人が食べるものじゃない……それはない!サプリメントの料理方法ネットで調べてこれで体が無敵になるて書いてあるレシピ改良して頑張ってデコレーションしたのに!


結花「えー!まだ残ってるんだよ材料、卵はいいとしてお茶どうするの?」


蓮「そっちが問題なんだけど、兄として妹の今後彼氏になる人が心配だよ……」

いきなり彼氏とか言ってくるのキモイ!て昔なら言ってたけど……今は違う……

お兄ちゃんがいなくなった後の寂しい家……これからもう目を覚まさないんじゃないかって恐怖……反抗期が終わっても……毎日アニメを見て……無理にカッコつけてるけど構ってくれるお兄ちゃんがいない日常……。

自分が兄に甘えて、アニメ好きだから、野球から逃げたって変に嫌ってたことに気づいた今、キモイという言葉は出なかった。


結花「大丈夫!彼氏作る予定ないし!今は友達と楽しくやってるからっそれに……‥

当分はお兄ちゃんのお世話するんだ!またいつ倒れるか分からないから!」


今はやっと学校でシャーロットちゃんとも仲良くなったし今年受験あるけど……できる限りはお兄ちゃんに尽くしたい。


蓮「いつまでもとは行かないだろうに」


その言葉は確かに耳に聞こえていたけど……いつまでもとはいかないけど……今しばらくはと思って立ち尽くしているとお兄ちゃんの口が開き真剣な顔で


蓮「結花よ……妹様よ」


結花「なに?お兄ちゃん気持ち悪いよ改まって」


さっき我慢してたけど言い直した妹様という言葉にゾワっとし気持ち悪いと昔の口癖の言葉が出てしまう。


蓮「俺高校では彼女作ってお弁当作ってもらおうと思ってるからもう作らなくて大丈夫だ」


何かと思って聞いてみると……そんなことを口に出してはいるが部屋を見渡すと部屋一面には所狭しと貼られた二次元の女の子の壁紙、ガラスケースには大量のフィギュア、巻物みたいに積み重なっているタペストリー、床には散乱したいくつもの抱き枕、3段ボックスには漫画本、ゲームが所狭しと並んでる中で真剣にそんなことを言うお兄ちゃんが、余りに場違いな発言で思わず頬が緩む。

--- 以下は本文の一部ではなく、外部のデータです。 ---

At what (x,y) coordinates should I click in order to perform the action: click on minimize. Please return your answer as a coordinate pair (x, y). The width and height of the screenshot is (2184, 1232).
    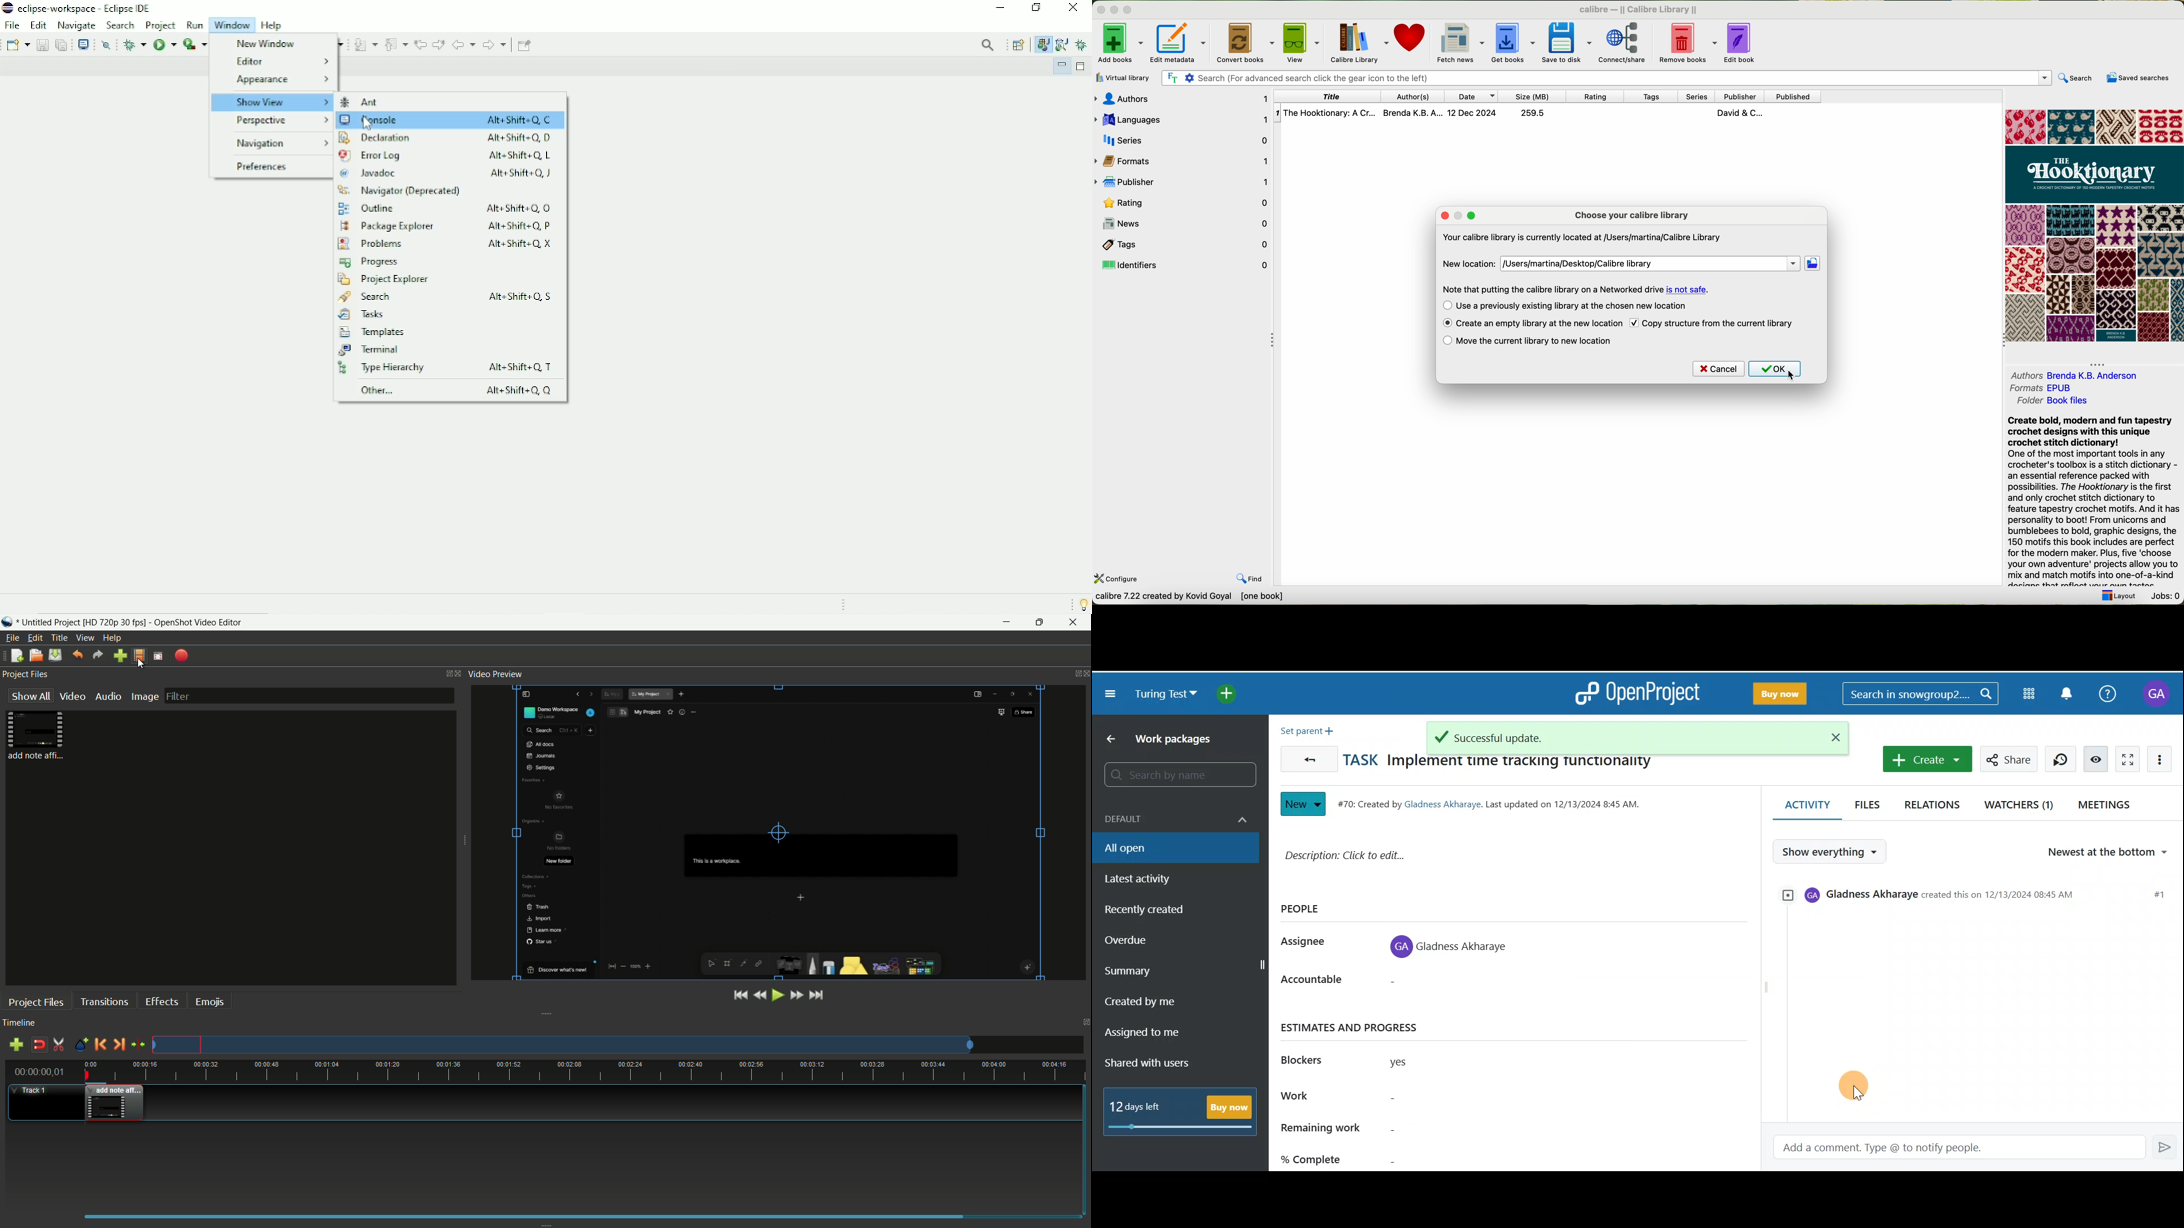
    Looking at the image, I should click on (1458, 214).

結花「ぷぷぷっキモオタのお兄ちゃんに彼女できると思ってるの?そんなの無理だよ?」


結花「でもどうしてもて言うなら1ヶ月ううんっ1週間でどう?自信あるなら作れるよね?彼女さん作るだけでいいよお弁当いきなりじゃね……」

最初1ヶ月て言おうと思ったけど1週間ていう無理難題を出す……出来なかったらこのお部屋掃除しようと周りを見渡して


蓮「あぁ……あの結花さん?女子からお弁当作ってもらうてだけじゃダメ?」

弱腰になりお兄ちゃんが聞いてくる。ふと手から離れた抱き枕を見つめる……

お兄ちゃん学校のこと話してくれないけど……もしかして友達いないんじゃないのかな……軍曹とか課長とかよく電話で話してるの聞こえるけど……その人たちももしかしたら……いないんじゃ……いたとしても高校生じゃないよね。

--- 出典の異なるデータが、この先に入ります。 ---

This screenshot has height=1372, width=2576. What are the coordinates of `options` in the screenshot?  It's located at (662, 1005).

そんな悲しいことになってるお兄ちゃんになんて酷いことをと思い直す。


結花「……1ヶ月以上継続してならいいよ?でもコンビニのお弁当とかじゃダメだからね?」

お兄ちゃんハードル高いけど……無理しないでとりあえずクラスの人とお話しするところからだろうな……だから1週間じゃなくてもいいし……一緒に食べれるだけでも……


蓮「それでお願いするだからとりあえずな?」 


お願いしてくるお兄ちゃんがさらに哀れに見える……


結花「まぁそれでいいよ……でもね!お兄ちゃん別に無理やり彼女作らなくてもいいからね?友達いっぱい作って楽しく学校通ってね?」



蓮「あ、ありがとう結花……」


泣きそうな顔をしているお兄ちゃんを見て

頑張って無理しないでねお兄ちゃん……と心の中で声援を送った。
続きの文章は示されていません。